Mis à jour le 2 août 2026
Un PDF n'est pas une image figée : c'est un format documenté, qui conserve beaucoup plus d'informations sur son propre passé que ce que la page affiche. Voici ce qu'il garde, et ce qu'on peut en déduire.
Quand un logiciel enregistre une modification, il peut réécrire tout le fichier, ou bien ajouter les objets modifiés à la fin en laissant intact ce qui précède. Le second mode — la mise à jour incrémentale — est le mode par défaut de plusieurs éditeurs, et c'est une aubaine pour l'analyse : chaque révision est un instantané conservé.
Un fichier à trois révisions a donc été enregistré trois fois. On peut le tronquer à la fin de la première pour obtenir l'état d'origine, puis comparer.
Supprimer un élément dans un éditeur PDF le retire de l'affichage, pas nécessairement du fichier. L'objet devient orphelin : plus référencé, toujours présent. Retrouver dans les octets un ancien montant, une ancienne adresse ou un logo qui n'apparaît plus est un indice fort.
Un PDF peut porter ses métadonnées à deux endroits : le dictionnaire Info, historique, et un flux XMP en XML. Beaucoup d'outils mettent à jour l'un et oublient l'autre.
Une divergence entre les deux — dates différentes, producteurs différents — révèle un traitement par un outil qui n'a pas nettoyé derrière lui. XMP conserve parfois un DocumentID et un historique de versions plus bavards que le champ Producer.

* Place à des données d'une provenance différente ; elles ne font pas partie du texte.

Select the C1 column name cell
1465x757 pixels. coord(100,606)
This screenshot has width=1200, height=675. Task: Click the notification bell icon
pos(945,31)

Les champs de métadonnées sont du texte libre : n'importe qui peut écrire le producteur de son choix. Un fraudeur averti remet la bonne valeur après modification.
C'est pourquoi les indices structurels comptent davantage : l'ordre des objets, le style de compression, la façon dont la table de références croisées est écrite. Ces détails-là sont produits par le code de la bibliothèque qui a écrit le fichier, et un fraudeur ne les reproduit pas en changeant une chaîne de caractères. Un fichier qui annonce un producteur mais dont la structure correspond à un autre est un cas intéressant.
Il faut le dire clairement : la plupart des PDF modifiés le sont pour des raisons parfaitement banales — compression avant envoi, ajout d'une signature, fusion de plusieurs documents, aplatissement d'un formulaire, passage par un outil d'archivage.
Détecter une modification ne fait donc que déplacer la question : qu'est-ce qui a été modifié, et est-ce que cela porte sur une donnée qui compte ? C'est la conjonction de plusieurs signaux sur la même zone du document qui fait un dossier, pas un signal isolé.